In which the author reveals other talents

It occurs to me that I have never plugged this site, one which I spent a good three months helping out on:

The Dramas of Haymarket

It’s all about the Haymarket bombing that took place in Chicago in the 1880s, which led to the trial and execution of several men whose only evident criminal behavior included being of an anarcho-socialist philosophy. It’s a very compelling read, and while I cannot take credit for any of the text that appears, I did ensure that many of the images were the proper size and resolution. Well, somebody has to do it. So if you were wondering what I was doing from January through March in 2000, now you know.

And also, just because it ranked high on the list when I searched my own name through Google, a review of the above site.

Also, I apparently ran for Hamilton Alderman Ward Four in Hancock County and lost.

Summa-summa-summertime

Chicago is lovely in the summertime. Just walking down the street, feeling the sun’s warm rays on my face, the slightly humid wind on my skin, makes me wish I lived someplace where the weather was like this all the time. But the city itself is something to see also… flowers, sprinklers everywhere, birds chirping, teenagers running around screaming monosyllabic nonsense… there is nothing quite like it. Pick a day this summer and, with a friend, go wade hip-deep in Lake Michigan, fully clothed. Then get yelled at by the lifeguard in the rowboat for not wading close enough to the rowboat. There is nothing quite like it.

News and notes

Well, not really. I just ate some cold spaghetti and a pineapple coconut ice cream cone. Life is pretty sweet. I have been working on a new site layout. The problem with thinking of a new layout is that I’m not sure which elements, if any, that I would like to keep from the previous layout. One certain change is that this blog will be appearing on the front page, so typing “lucubus.com” will lead you straight to it, without having to type out “/thedailyhey”. It’s a fairly conventional thing, the blog-on-the-front-page, but it is a thing that makes sense, and a thing that will help reduce site-bloat.

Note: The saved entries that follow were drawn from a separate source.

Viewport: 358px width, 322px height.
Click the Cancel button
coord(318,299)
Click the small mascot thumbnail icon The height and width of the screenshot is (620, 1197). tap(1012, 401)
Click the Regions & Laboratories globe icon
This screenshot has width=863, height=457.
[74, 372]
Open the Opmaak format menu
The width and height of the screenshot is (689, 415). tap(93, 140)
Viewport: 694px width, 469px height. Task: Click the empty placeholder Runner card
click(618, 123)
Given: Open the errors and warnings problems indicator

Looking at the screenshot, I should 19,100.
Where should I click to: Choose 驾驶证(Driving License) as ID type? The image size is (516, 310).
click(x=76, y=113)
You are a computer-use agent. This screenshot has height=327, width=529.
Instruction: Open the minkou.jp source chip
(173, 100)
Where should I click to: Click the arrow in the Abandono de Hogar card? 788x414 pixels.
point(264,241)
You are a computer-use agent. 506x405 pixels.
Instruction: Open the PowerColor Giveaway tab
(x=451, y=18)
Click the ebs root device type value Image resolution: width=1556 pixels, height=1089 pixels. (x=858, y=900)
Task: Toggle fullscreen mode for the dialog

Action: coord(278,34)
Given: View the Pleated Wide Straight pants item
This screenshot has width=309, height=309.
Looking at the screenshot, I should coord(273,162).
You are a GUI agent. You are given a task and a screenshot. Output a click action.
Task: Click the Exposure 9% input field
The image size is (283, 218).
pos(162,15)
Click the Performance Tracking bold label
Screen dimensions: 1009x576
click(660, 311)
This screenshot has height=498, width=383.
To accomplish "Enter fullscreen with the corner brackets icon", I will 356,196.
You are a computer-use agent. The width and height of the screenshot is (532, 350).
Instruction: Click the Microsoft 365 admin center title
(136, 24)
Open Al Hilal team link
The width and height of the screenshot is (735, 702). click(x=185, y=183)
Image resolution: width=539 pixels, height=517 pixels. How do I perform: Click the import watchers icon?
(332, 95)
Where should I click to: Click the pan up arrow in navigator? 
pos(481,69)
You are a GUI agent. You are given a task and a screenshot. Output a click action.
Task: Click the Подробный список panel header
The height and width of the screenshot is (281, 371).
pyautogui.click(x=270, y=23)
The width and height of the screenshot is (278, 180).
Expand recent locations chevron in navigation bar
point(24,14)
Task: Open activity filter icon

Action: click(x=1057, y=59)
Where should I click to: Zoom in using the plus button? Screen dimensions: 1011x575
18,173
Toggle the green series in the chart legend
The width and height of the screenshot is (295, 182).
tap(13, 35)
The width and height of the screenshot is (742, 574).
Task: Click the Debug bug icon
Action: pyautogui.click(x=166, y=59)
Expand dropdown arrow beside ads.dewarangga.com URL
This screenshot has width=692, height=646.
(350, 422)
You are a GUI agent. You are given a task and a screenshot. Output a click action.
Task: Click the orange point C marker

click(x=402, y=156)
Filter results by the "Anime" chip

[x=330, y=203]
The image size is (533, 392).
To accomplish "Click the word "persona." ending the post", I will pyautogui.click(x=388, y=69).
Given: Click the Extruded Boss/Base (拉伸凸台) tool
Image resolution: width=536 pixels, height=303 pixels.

I will still be calling this The Daily Hey, despite claims from myself and others that it is not particularly daily. I have to say that it has been so long since I have done any designing that I am basically having to re-learn how to do it. But look for The Lucubus, Version 5.0 before summer is out.

Also on the horizon: I’m working on my first full-length comic book. The working title is THE INADEQUATES, and as it is planned as a 24-page story I have no idea when it will be finished, let alone when I will let anyone look at it. But it will be full of everything you have come to expect from me: drawings of pretty girls, and oodles of unfunny comedy and hilarious serious bits. Sneak peeks will be given as they become available. We shall see!

One more thing – in an effort to make myself look more ridiculous and less attractive to women I have started to grow a moustache. Actually, I have good reasons for doing so: the hair above my upper lip doesn’t itch, unlike the hair under my chin; every time I shave above my upper lip, I cut myself in six places and bleed profusely and have a scab moustache the next day; and there’s a slim chance I’ll end out looking like the dread pirate Wesley from “The Princess Bride”, and he was drop dead handsome.

Till later, sweet potater –

Those lying bastards

So it appears that I posted two messages at exactly the same time, both of which register at 12:01 AM on 7/9/01. The funny part is not that two were posted at the same time, it’s that THEY WERE POSTED AT 11:50 PM ON 7/8/01. This time delay thing is really going to put a serious cramp in my style. This menstruation thing is going to put a serious cramp in my abdomen.

Uh oh

It looks like the folks who run Blogger are being evicted from their offices, and they’re selling off a bunch of their crap. I wonder if that means their service will no longer be available. Maaaaan, I’m too lazy to write the code myself! I have been redesigning my page over the last few weeks, and the blog is an integral part of the new design. Well, there’s probably another site out there I can steal bandwidth from.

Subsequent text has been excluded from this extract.